----- EXTRACTED DATA -----
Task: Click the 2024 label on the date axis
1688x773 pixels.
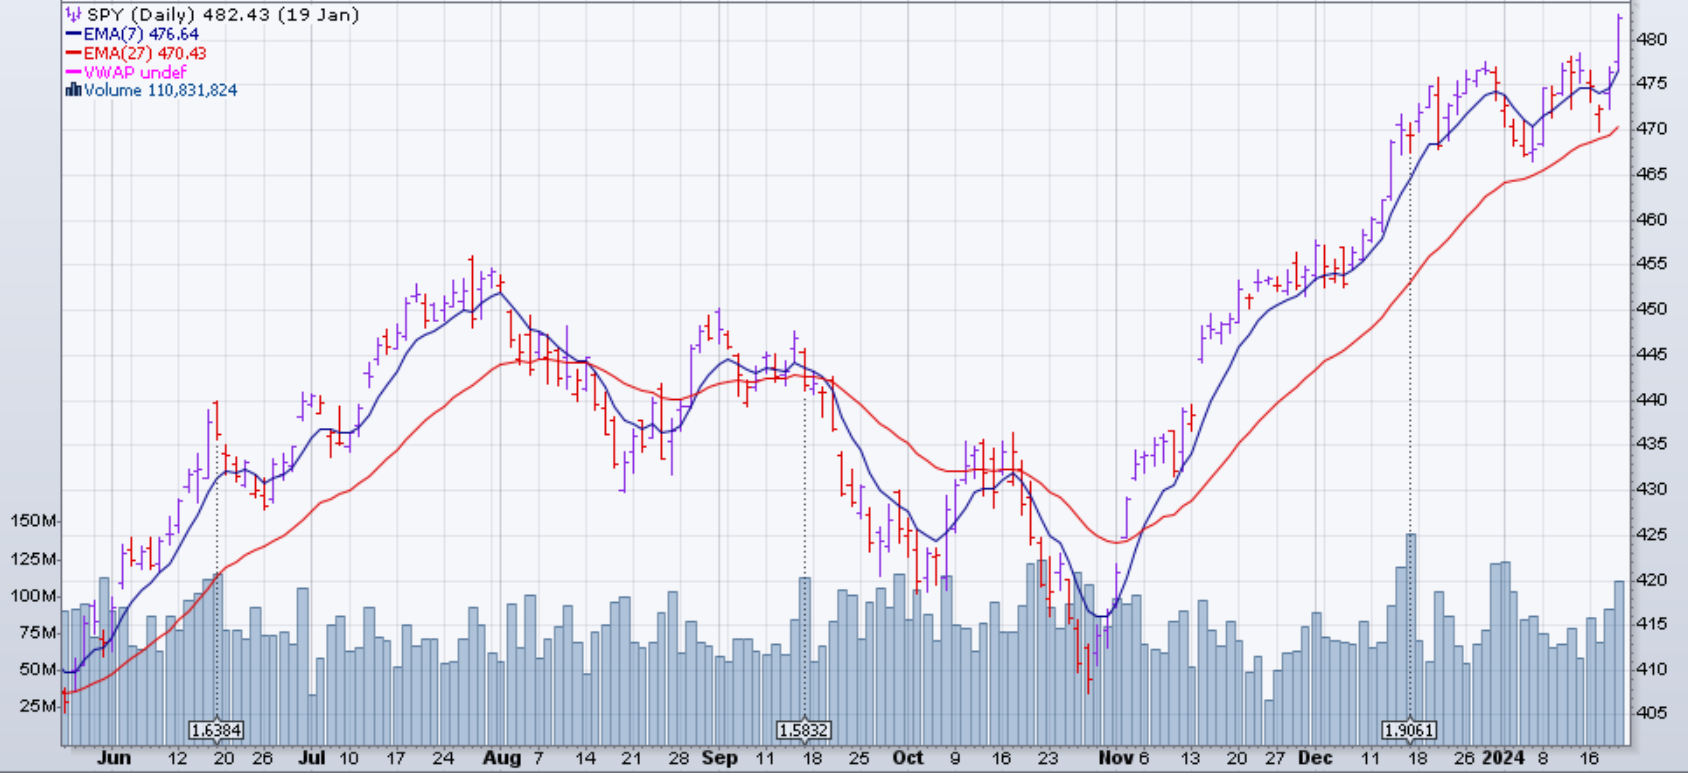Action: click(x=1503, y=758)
-----
----- EXTRACTED DATA -----
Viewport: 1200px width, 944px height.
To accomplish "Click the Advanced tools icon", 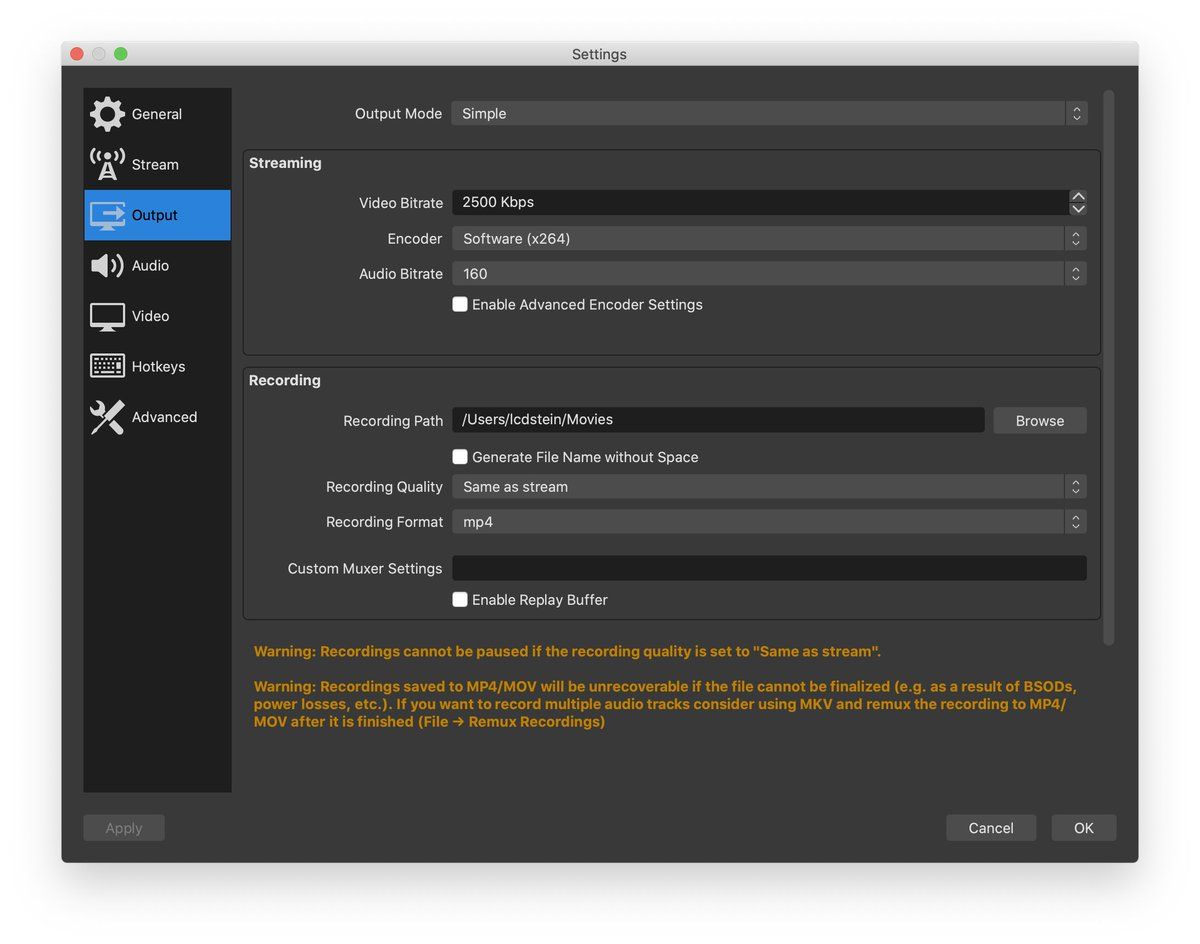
-----
----- EXTRACTED DATA -----
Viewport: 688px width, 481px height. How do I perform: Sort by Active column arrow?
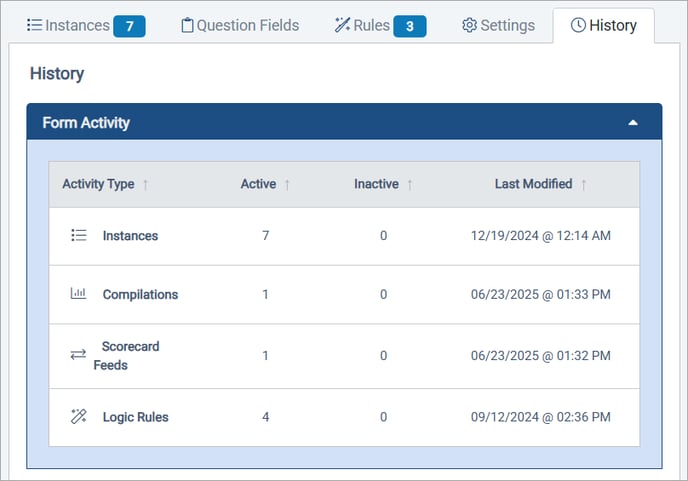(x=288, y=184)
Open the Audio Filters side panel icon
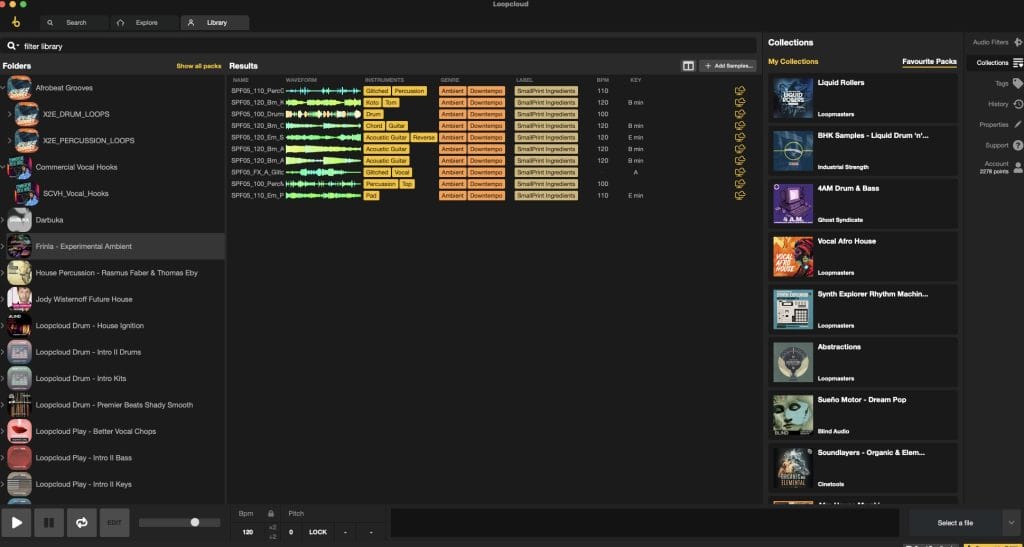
-----
* _REQUIRED ACTION_
The lines above from the line with "Viewport: 688px width, 481px" through the line with "Open the Audio Filters side panel icon" are to be given again word for word, with no pictures among them.

* _TASK SOLUTION_
Viewport: 688px width, 481px height. How do I perform: Sort by Active column arrow?
(x=288, y=184)
Open the Audio Filters side panel icon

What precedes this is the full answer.